When the Germans invaded Soviet Union in June, 1941, about 265,000 Jews lived in Lithuania and about 80,000 of them in Vilnius, which corresponded to about 40 percent of Vilnius’ population. Thousands of them had fled the Nazis in connection with the occupation of Poland in 1939. The Germans occupied Vilnius on June 26, 1941, and only a few days later the first Jews were murdered in Paneriai outside Vilnius. In July, the jewish population was forced to wear a yellow star and in september two ghettos were established. Ghetto 1 housed Jewish workers with special work permits that allowed them to work outside the ghetto. Ghetto 2 was established for the rest, mostly unproductive jews. The ghettos were separated by the street Niemiecka and it was forbidden without special permission to freely move between the ghettos or other parts of the city.
The ghettos were surrounded by barbed wire fences and were completely isolated from the outside world. The spread of diseases was common as a result of lack of medicine and supplies. Due to frequent killings, a Jewish resistance movement was formed in the ghetto. They acquired weapons and prepared to fight the Nazis. Several Jews of the ghetto escaped into the forests and joined partisan units. The Nazis liquidated ghetto 2 in October 1941 and around 11,000 Jews were taken Paneriai forest and shot. When the Nazis began the final liquidation of ghetto 1 in September 1943, sporadic fighting erupted. Ghetto 1 was finally liquidated and destroyed in October 1943 and around 29,000 Jews were murdered in Paneriai. In July 1944 the Soviet Red Army recaptured Vilnius. About 90 percent of the Jewish population of Lithuania was murdered during the Second World War.
Current status: Partly preserved/demolished with museum/monument (2009).
Address: Vilniaus geta, Vilnius.
Get there: Walk from central Vilnius.
Follow up in books: Gordon, Harry: The Shadow of Death: The Holocaust in Lithuania (2008).
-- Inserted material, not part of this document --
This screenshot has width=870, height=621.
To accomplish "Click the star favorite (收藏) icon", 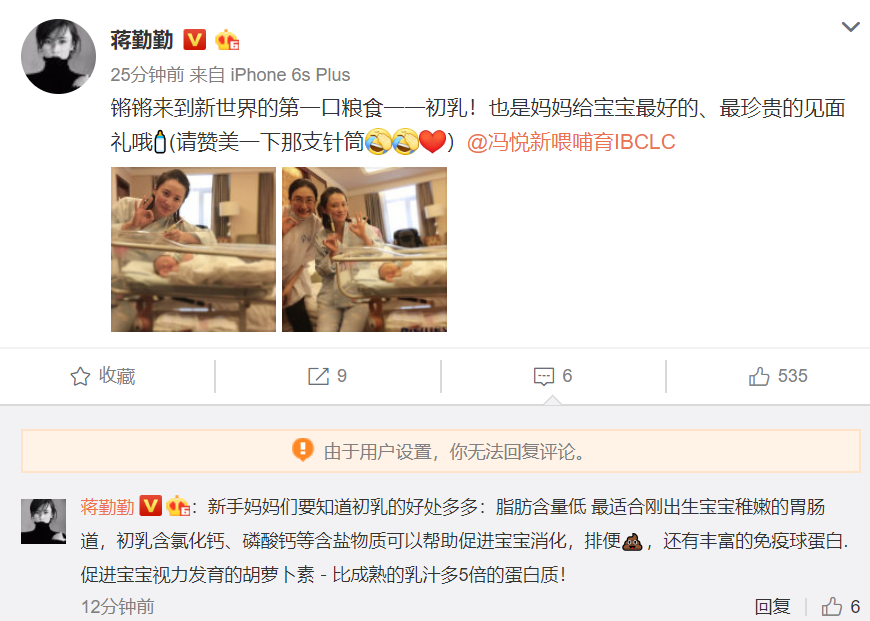I will [80, 376].
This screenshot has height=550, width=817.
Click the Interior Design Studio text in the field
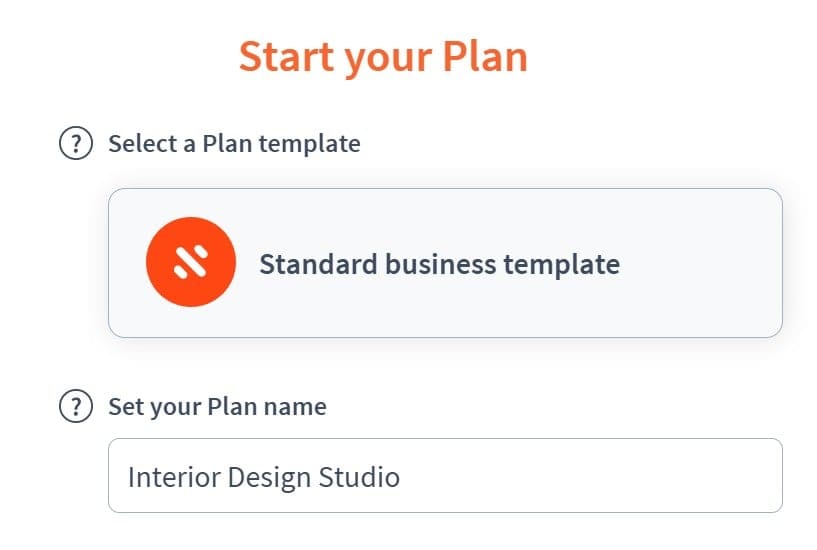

There is a interesting museum about the Holocaust in Vilnius on Pamenkalnio 12 called the Green house. The museum looks like an ordinary villa and is located in a backyard. Vilnius is a bit like Kaunas (though cozier as a city), a city with a lot of interest for those who are interested in the Holocaust. Here you can still wander around without having to be crowded with a lot of other tourists who want to watch ”sights” like Schindler’s factory and Auschwitz. In addition, it is perfectly possible to combine the Holocaust with communism through the KGB museum.